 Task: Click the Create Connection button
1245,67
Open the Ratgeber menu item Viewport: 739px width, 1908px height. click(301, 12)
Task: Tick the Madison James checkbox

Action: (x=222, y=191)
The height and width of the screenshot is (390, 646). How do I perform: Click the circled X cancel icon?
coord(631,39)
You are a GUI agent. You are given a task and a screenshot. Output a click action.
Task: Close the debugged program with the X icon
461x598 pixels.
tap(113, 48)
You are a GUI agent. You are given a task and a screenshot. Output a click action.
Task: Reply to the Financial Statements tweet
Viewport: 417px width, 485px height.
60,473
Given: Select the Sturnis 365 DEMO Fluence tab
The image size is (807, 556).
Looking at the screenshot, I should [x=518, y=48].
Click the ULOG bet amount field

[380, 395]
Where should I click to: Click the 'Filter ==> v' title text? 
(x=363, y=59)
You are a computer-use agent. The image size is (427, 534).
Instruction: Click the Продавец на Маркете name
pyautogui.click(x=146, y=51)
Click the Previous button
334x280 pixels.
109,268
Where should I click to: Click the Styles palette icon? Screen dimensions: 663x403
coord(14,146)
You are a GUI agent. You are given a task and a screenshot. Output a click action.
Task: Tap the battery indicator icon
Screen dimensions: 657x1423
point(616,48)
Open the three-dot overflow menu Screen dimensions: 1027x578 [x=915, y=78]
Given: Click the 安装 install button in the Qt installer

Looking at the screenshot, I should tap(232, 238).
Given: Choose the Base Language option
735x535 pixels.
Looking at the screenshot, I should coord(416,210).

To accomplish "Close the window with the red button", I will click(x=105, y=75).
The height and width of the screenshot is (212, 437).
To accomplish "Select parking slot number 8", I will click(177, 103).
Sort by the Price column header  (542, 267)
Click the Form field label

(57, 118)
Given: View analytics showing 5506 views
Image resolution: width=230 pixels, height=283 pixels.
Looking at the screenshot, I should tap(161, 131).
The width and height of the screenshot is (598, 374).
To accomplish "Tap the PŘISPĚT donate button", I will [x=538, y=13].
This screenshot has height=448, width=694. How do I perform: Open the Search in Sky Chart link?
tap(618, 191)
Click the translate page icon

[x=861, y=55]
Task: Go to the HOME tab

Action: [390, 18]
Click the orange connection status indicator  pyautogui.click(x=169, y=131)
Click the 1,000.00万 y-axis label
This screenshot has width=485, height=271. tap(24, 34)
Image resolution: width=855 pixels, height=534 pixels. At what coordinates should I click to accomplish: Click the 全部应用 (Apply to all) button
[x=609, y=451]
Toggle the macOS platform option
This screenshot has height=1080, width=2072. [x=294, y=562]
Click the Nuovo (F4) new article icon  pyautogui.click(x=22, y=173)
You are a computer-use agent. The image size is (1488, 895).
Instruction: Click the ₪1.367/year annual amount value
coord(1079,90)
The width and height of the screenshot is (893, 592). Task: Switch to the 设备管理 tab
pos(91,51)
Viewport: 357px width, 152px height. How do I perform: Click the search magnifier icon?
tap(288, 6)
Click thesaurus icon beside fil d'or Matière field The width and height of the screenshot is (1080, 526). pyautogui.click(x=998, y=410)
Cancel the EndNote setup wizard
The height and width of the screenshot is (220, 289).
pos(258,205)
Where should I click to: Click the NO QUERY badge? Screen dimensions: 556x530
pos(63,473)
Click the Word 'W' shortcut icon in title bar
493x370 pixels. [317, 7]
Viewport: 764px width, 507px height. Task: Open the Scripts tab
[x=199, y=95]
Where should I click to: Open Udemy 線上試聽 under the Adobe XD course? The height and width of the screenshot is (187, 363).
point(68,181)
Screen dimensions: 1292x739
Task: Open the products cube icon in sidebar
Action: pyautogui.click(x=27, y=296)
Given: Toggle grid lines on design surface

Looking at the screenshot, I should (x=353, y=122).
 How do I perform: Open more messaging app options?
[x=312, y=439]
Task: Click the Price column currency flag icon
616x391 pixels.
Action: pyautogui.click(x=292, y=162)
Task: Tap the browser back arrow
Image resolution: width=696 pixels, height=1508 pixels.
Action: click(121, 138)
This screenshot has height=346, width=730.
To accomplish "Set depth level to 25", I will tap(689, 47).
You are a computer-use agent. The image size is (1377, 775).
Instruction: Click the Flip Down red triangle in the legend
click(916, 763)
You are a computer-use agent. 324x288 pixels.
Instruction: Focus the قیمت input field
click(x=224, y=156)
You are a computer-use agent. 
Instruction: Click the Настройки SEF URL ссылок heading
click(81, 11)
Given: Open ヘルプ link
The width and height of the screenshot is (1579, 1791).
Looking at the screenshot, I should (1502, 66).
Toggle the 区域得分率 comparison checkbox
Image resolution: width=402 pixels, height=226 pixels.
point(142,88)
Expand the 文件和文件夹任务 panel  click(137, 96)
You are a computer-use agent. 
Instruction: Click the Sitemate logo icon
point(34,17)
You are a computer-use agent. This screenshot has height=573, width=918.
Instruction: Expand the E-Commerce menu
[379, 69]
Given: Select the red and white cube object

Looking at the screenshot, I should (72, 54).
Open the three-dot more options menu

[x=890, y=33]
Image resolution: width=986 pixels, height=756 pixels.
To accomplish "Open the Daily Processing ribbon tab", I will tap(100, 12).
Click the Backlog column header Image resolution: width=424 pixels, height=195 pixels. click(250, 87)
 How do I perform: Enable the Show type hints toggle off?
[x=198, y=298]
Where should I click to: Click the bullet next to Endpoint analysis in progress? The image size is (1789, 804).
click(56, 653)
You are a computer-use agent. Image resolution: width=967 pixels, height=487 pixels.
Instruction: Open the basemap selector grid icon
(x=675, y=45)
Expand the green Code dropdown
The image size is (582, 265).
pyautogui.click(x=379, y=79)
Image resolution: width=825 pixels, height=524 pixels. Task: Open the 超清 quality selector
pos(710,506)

======

Directions for this task
Whenever a line in the material contains the word "Price", copy that line.

Exercise answer
Sort by the Price column header  (542, 267)
Task: Click the Price column currency flag icon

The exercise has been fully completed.